Très d'accord sur 2. : il y a suffisamment de critiques légitimes à faire sur ce traité pour ne pas employer des arguments démagogiques et fallacieux contre lui.
D'accord sur 3., 4. et 5. même si un opposant du non cohérent répondrait que l'enjeu n'est pas de savoir si le traité apporte des avancées par rapport aux traités antérieurs (je crois que toute personne de bonne foi le reconnaît - je laisse de côté le point de vue souverainiste pour qui, logiquement, le texte est un recul) mais de savoir si ces avancées sont suffisantes, et si le refus du texte dans sa forme actuelle ne permettrait pas d'obtenir des avancées plus importantes.
Assez sceptique sur 1. : il ne faut pas oublier, comme le soulignait Paxatagore, que la place respective des traités européens et des constitutions nationales dans la hiérarchie des normes fait l'objet d'un vif débat. Le CC français défend la primauté de la constitution, la cour de Luxembourg a semblé la contester dans certaines de ses décisions.
C'est au regard de la jurisprudence du CC qu'il faut apprécier la qualification de "traité" : en fait, le texte présente à la fois des caractères propres à un traité traités et certains traits qui le rapprochent d'une constitution. C'est un problème général avec le cadre institutionnel européen, qui s'apprécie difficilement avec les critères du droit interne ou du droit international classique.

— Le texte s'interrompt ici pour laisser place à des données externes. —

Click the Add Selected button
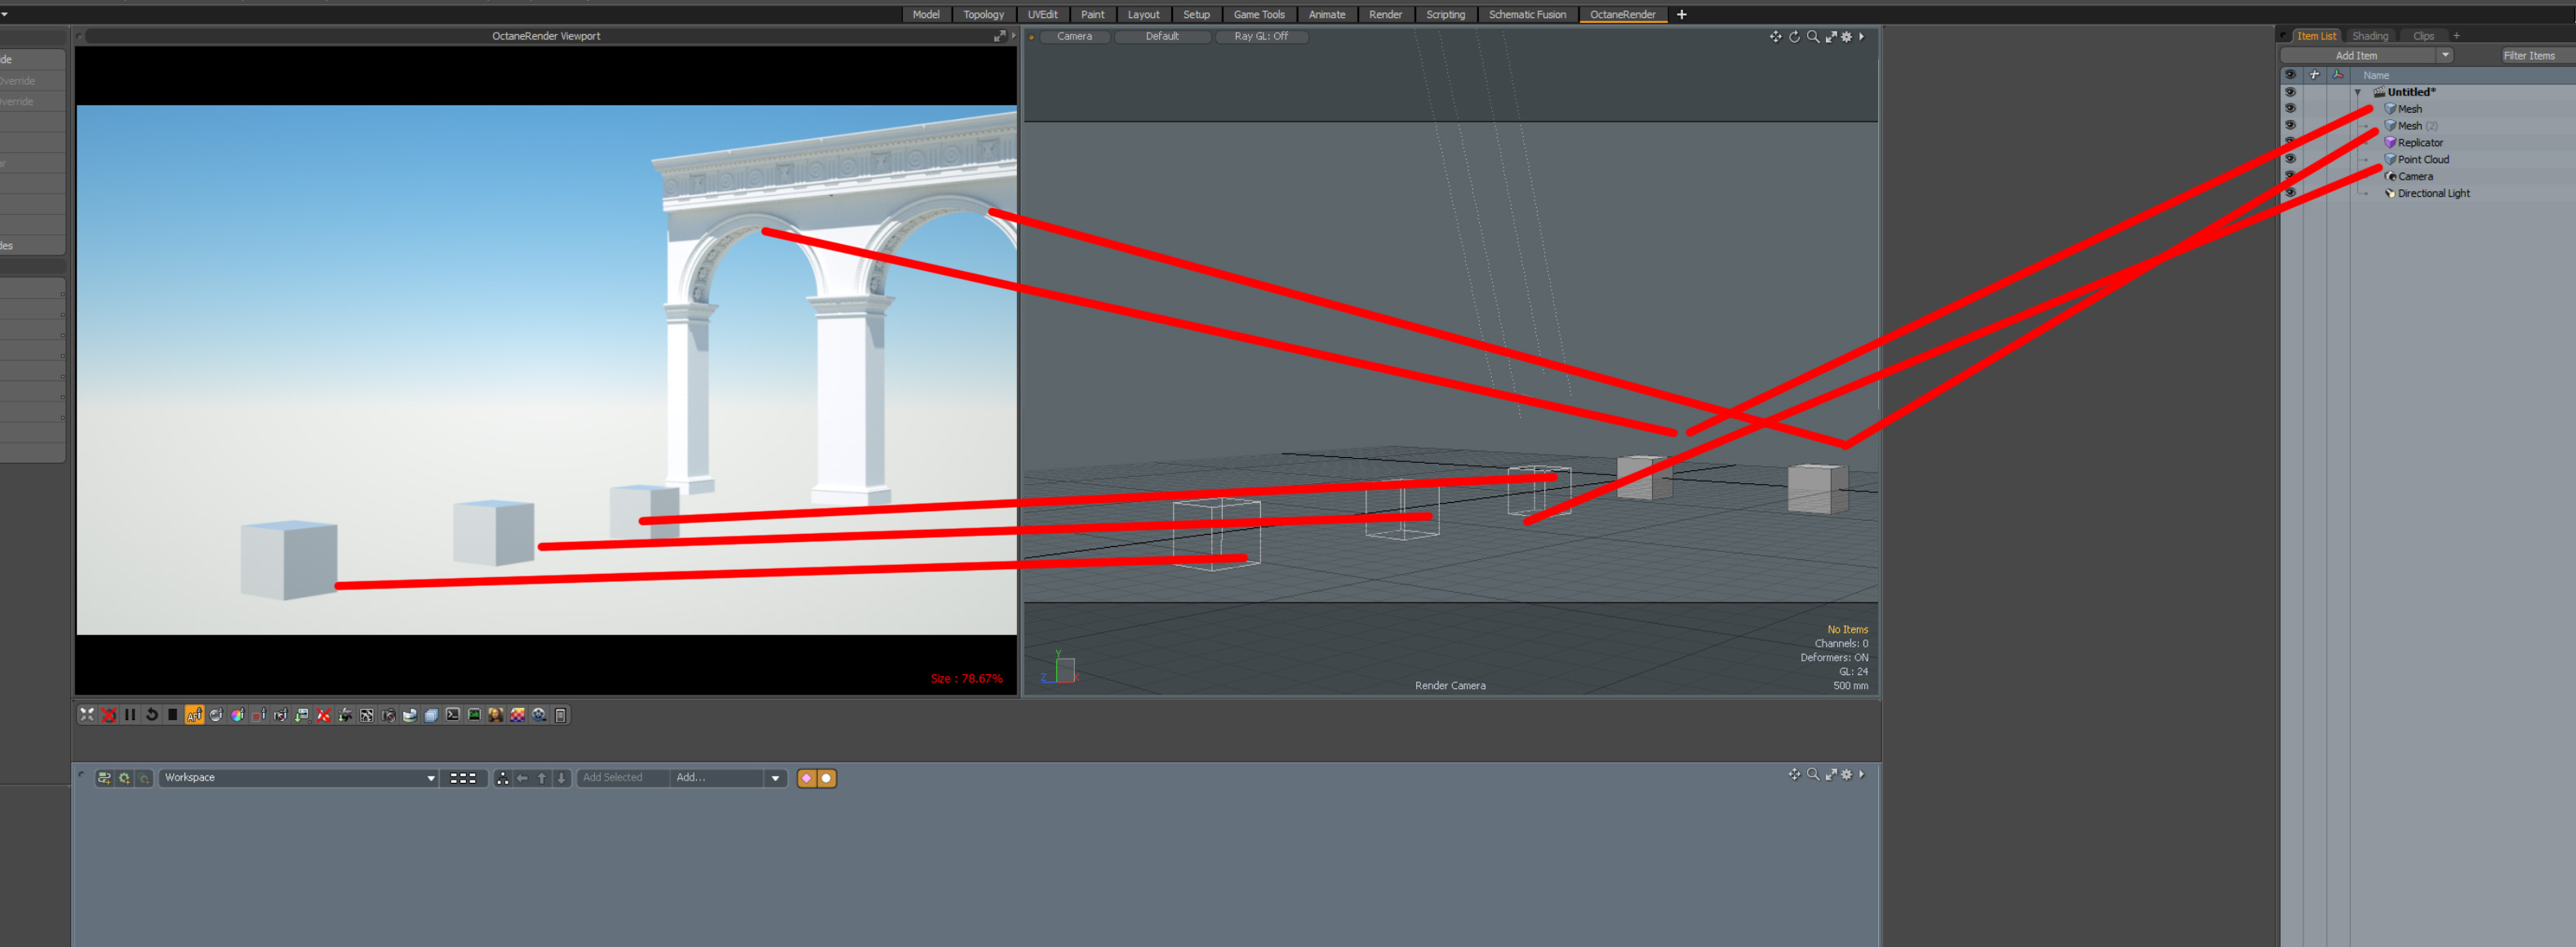2576x947 pixels. tap(613, 778)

Enfin, je ne comprends pas bien l'argument selon lequel "rien n'est gravé dans le marbre" puisque le texte est un traité. Aucun texte juridique ne grave jamais rien dans le marbre. Les modalités de révision sont plus ou moins exigeantes, mais aucune diposition juridique n'est a priori éternelle. Que l'on considère le texte comme un traité ou une constitution ne change rien à l'affaire.
Rédigé par : Emmanuel | 22 novembre 2004 à 17:30
Ce dit Emmanuel est très vrai. En tant que juriste, je m'insurge contre la marmorisation de notre métier. Le droit, c'est vivant et en perpétuel mouvement (et c'est bien là le problème !).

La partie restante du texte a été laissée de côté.